## Instruction
Convert the records below into a Markdown table with the columns "Row" and "Line", numbering each line and skipping any blank ones. Leave the pictures out of your answer.

## Information provided
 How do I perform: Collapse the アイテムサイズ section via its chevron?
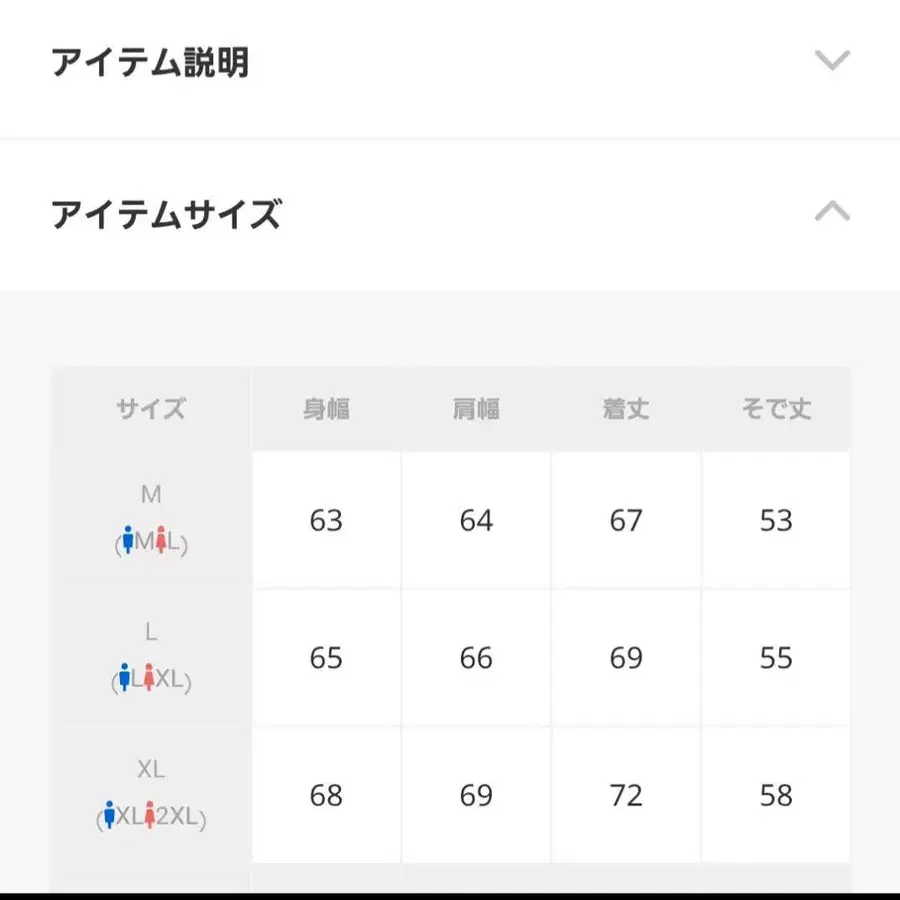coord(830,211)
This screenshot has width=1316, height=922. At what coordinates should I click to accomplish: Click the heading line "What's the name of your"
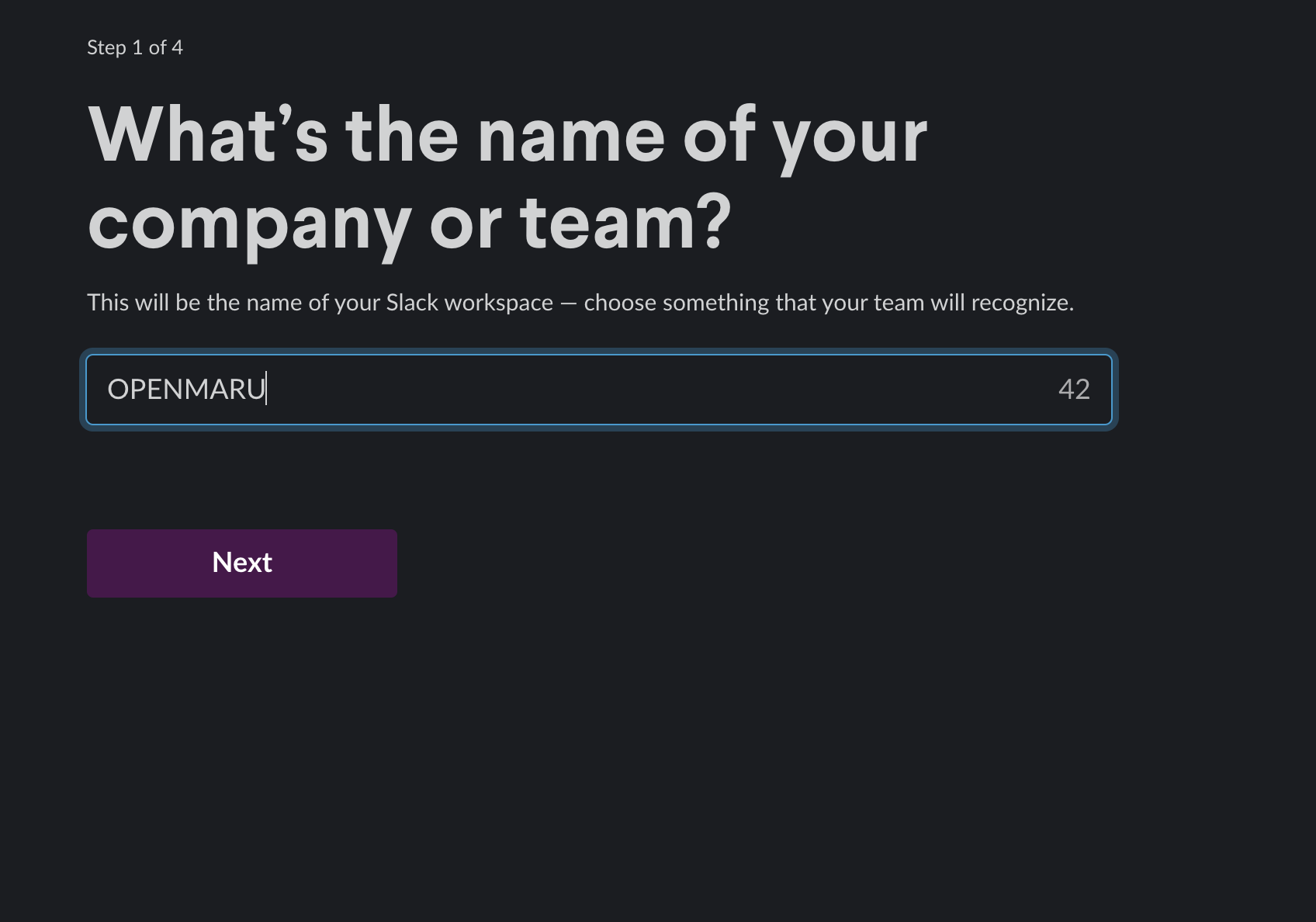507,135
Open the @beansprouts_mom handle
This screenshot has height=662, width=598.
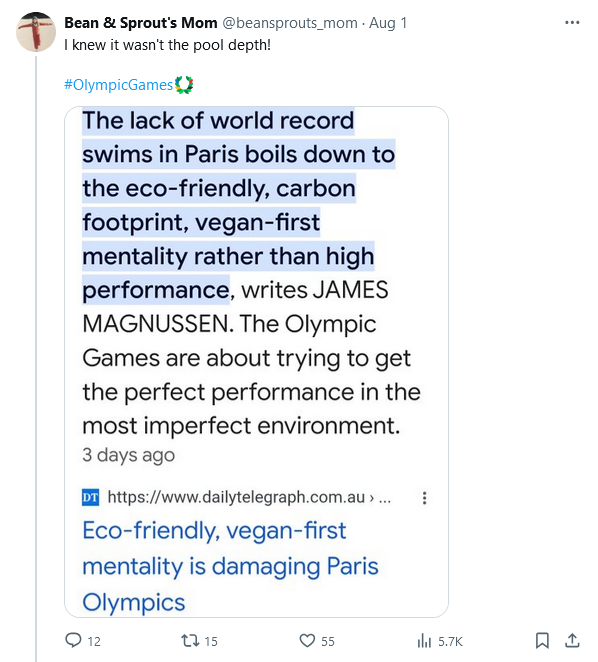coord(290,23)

## Solved problem
| Row | Line |
|---|---|
| 1 |  How do I perform: Collapse the アイテムサイズ section via its chevron? |
| 2 | coord(830,211) |
| 3 | This screenshot has width=1316, height=922. At what coordinates should I click to accomplish: Click the heading line "What's the name of your" |
| 4 | 507,135 |
| 5 | Open the @beansprouts_mom handle |
| 6 | This screenshot has height=662, width=598. |
| 7 | coord(290,23) |